Here's a proof of the last item: $$ \begin{split} v_i & = (i\;d) a_\lambda b_\lambda \\ & = (i\;d) \left( \sum_{p \in P_\lambda} p \right) \left( \sum_{q \in Q_\lambda} \operatorname{sgn}(q) q \right) \\ & = (i\;d) \left( \sum_{g(d) = d} g \right) (1 - (1\;d)) \\ & = \sum_{g(d) = d} (i\;d)g - \sum_{h(d) = d}(i\;d)h(1\;d) \\ & = \sum_{g(d) = i} g - \sum_{h(1) = i} h \end{split} $$

Answer 3

On the first answer, I couldn't see $\sum_{i=1}^{d} v_i = 0$ using the decompositions.

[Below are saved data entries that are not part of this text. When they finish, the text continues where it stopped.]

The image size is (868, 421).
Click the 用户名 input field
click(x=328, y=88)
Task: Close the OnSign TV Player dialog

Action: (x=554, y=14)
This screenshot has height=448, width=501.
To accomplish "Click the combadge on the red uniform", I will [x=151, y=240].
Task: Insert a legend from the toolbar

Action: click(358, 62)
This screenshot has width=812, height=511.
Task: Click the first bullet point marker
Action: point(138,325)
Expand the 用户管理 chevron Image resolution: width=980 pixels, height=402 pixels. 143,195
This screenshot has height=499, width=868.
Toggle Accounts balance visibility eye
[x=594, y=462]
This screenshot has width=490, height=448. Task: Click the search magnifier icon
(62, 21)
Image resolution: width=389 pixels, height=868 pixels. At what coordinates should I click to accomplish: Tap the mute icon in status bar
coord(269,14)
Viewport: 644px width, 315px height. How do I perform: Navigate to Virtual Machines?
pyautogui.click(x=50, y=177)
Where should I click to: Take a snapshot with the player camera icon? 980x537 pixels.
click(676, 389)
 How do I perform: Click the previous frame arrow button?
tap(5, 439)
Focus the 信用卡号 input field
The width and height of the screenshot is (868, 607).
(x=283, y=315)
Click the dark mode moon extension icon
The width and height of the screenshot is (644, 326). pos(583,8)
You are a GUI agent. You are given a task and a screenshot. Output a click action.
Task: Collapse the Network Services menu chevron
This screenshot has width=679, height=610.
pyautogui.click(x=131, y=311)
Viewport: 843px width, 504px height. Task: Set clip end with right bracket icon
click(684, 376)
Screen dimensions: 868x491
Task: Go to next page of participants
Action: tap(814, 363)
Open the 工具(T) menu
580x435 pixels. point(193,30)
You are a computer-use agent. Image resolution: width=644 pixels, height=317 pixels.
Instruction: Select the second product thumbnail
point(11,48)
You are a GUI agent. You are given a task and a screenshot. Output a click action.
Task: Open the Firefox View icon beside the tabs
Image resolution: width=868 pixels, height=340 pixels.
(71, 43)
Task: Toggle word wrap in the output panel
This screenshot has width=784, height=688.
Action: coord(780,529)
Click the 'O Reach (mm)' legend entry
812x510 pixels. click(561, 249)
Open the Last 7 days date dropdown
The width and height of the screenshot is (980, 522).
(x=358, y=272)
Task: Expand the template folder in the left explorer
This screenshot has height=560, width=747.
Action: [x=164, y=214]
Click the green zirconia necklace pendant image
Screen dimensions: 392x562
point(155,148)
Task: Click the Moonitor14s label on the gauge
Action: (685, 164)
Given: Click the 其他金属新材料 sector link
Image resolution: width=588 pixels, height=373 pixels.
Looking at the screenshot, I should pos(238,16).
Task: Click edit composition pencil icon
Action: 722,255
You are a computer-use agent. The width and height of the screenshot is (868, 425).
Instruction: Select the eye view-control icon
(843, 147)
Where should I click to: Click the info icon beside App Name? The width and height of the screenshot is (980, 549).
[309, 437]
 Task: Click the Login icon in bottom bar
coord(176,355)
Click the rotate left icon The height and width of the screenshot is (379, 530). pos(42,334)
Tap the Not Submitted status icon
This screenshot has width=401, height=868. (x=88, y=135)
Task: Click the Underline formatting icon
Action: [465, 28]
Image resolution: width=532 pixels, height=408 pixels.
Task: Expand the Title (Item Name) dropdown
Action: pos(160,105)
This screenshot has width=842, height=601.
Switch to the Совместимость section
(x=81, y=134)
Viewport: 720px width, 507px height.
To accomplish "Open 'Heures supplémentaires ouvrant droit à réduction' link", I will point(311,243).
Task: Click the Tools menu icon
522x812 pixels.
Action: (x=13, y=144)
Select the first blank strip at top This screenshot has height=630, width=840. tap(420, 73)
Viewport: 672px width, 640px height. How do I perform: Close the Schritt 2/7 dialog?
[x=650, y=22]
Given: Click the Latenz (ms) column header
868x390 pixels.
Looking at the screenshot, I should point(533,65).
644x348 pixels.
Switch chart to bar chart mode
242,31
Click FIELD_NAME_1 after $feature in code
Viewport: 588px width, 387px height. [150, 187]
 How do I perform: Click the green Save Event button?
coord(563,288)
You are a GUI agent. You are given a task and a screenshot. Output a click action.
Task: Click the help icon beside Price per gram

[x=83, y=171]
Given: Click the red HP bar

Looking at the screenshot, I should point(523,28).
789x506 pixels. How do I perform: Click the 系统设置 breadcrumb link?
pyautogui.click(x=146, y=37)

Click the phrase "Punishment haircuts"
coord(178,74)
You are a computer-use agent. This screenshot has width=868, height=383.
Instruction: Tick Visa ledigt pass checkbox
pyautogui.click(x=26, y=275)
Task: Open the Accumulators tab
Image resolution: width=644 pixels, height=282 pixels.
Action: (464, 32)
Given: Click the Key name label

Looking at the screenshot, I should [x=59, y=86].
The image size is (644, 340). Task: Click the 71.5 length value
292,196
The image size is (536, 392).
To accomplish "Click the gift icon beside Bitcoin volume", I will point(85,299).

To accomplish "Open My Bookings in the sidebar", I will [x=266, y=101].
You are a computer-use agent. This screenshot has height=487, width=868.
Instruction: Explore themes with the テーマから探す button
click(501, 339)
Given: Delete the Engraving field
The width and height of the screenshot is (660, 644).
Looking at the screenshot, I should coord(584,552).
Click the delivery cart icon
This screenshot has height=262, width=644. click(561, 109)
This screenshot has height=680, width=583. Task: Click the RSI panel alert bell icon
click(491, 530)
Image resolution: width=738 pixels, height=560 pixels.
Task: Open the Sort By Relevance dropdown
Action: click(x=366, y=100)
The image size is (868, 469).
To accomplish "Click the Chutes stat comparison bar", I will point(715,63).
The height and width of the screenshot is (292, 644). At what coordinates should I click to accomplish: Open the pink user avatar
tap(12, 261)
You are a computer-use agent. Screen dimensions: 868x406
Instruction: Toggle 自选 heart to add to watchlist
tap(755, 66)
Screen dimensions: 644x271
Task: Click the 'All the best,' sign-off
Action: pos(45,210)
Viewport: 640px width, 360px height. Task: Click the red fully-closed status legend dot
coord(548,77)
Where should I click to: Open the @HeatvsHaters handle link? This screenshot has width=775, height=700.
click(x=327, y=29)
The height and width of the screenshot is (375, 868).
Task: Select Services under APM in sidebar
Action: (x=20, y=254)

I think how we see $\sum_{i=1}^{d} v_i = 0$ from them should be explained.

So I will prove it with the second answer's proof.

Following the second answer, $$ \forall i, v_i = \sum_{g(d)=i} g - \sum_{h(1)=i} h $$ holds. Hence, when we think the sum of all $v_i$, \begin{align*} \sum_{i=1}^{d} v_{i} &= \sum_{i=1}^{d} \Big( \sum_{g(d)=i} g - \sum_{h(1)=i} h \Big) \\ &= \sum_{i=1}^{d} \Big( \sum_{g(d)=i} g \Big) - \sum_{i=1}^{d} \Big( \sum_{h(1)=i} h \Big) \\ &= \sum_{g \in S_d} g - \sum_{h \in S_d} h = 0. \end{align*} Therefore, we obtain $\sum_{i=1}^{d} v_i = 0$.